### Exercise description
Work out the number of lines below containing the word "odds" and give nothing besides it.

### Recorded data
--*--

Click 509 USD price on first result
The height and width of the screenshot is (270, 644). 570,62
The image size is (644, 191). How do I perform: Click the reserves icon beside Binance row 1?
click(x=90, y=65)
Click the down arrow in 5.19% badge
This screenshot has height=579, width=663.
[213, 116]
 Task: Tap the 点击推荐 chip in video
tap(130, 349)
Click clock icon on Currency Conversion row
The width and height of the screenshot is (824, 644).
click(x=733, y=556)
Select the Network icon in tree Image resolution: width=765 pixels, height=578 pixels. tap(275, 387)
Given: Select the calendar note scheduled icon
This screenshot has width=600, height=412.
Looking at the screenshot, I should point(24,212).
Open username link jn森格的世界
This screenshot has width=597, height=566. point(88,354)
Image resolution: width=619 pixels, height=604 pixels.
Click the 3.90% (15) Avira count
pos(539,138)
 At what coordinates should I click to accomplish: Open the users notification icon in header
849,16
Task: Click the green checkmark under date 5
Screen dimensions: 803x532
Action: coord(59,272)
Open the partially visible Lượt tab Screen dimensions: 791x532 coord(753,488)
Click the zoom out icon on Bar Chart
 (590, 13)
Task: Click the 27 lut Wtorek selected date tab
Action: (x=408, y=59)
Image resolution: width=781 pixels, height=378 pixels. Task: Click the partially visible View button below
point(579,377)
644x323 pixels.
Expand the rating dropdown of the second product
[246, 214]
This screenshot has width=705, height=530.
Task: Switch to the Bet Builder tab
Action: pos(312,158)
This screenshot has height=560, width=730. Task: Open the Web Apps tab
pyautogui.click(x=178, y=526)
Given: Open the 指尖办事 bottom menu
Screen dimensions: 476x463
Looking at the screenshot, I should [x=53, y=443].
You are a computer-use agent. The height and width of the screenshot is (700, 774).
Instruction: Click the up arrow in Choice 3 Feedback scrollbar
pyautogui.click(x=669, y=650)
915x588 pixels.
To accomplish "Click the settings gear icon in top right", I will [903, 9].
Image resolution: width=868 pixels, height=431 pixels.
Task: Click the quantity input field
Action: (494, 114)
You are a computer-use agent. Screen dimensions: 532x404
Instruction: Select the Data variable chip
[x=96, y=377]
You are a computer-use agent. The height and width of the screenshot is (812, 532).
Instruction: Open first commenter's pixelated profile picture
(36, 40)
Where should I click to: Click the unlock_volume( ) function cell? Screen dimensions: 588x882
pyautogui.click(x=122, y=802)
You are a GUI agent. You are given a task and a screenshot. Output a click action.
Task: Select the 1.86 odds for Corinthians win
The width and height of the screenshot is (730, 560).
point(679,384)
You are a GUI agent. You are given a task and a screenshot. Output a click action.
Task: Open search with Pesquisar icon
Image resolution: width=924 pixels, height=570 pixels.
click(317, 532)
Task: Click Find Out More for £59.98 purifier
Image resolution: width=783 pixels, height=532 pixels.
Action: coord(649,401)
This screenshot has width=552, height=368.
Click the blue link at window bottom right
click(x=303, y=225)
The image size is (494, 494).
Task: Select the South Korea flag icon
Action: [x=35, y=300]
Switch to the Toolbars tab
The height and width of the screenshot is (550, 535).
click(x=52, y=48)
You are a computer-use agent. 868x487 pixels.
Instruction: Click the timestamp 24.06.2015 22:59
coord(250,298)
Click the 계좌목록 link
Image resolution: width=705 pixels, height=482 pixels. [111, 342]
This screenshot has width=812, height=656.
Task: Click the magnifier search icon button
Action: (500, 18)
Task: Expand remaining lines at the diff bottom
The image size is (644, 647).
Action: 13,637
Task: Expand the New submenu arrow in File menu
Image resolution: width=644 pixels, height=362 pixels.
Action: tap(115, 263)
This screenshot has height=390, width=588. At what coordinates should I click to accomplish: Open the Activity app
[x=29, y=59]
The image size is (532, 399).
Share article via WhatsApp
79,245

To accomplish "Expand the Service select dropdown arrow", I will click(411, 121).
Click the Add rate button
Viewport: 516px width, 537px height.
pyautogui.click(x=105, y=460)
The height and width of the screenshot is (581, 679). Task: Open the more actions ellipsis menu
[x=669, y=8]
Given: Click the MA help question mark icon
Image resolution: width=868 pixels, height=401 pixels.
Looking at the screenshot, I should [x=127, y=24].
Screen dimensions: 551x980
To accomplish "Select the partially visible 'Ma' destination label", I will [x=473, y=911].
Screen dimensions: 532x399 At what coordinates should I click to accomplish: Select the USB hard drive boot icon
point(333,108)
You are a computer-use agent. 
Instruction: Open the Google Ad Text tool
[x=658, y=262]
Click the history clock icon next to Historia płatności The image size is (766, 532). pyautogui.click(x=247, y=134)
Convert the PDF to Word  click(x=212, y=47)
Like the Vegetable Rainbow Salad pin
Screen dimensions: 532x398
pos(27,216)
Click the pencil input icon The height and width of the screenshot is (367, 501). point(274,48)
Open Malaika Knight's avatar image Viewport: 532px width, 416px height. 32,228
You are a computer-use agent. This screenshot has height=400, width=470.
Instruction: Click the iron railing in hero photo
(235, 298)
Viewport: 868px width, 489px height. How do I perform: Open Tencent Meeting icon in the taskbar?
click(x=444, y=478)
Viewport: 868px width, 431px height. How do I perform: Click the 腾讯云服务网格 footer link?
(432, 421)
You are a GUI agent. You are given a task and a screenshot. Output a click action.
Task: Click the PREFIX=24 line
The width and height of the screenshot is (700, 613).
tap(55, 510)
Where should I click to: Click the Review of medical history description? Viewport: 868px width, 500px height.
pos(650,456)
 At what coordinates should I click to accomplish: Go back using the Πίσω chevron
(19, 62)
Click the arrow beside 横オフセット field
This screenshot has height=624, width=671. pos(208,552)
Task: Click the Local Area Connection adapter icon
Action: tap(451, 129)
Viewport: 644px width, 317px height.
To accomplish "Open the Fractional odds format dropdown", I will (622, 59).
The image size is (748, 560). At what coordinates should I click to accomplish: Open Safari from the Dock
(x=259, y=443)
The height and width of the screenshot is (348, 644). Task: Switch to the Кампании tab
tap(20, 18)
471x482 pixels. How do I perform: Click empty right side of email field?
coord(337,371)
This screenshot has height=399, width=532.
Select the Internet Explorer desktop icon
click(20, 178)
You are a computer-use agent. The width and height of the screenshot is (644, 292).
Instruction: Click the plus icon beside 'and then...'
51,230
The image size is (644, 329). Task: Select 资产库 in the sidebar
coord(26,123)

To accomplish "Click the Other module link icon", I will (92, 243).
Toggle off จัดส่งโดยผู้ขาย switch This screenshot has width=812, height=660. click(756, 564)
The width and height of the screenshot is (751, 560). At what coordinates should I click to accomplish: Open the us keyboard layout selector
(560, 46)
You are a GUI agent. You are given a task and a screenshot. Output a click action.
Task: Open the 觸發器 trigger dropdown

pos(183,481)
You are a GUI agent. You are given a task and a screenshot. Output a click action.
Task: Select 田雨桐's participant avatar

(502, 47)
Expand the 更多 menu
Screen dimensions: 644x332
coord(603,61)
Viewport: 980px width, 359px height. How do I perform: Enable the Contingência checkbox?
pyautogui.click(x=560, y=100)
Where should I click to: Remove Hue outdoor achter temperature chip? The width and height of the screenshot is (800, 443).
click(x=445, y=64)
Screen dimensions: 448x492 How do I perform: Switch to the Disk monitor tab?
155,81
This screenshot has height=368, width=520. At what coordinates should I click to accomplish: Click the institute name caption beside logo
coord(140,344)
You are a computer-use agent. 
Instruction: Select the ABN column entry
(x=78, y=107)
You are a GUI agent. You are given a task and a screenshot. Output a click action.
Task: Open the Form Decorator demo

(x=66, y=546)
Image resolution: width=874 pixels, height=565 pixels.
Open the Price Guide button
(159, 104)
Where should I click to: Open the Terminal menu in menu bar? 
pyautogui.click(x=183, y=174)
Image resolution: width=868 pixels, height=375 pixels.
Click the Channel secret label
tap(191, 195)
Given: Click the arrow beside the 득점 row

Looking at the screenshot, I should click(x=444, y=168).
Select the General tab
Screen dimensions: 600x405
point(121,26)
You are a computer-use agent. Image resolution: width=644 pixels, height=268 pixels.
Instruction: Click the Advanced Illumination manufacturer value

--*--

### Answer space
2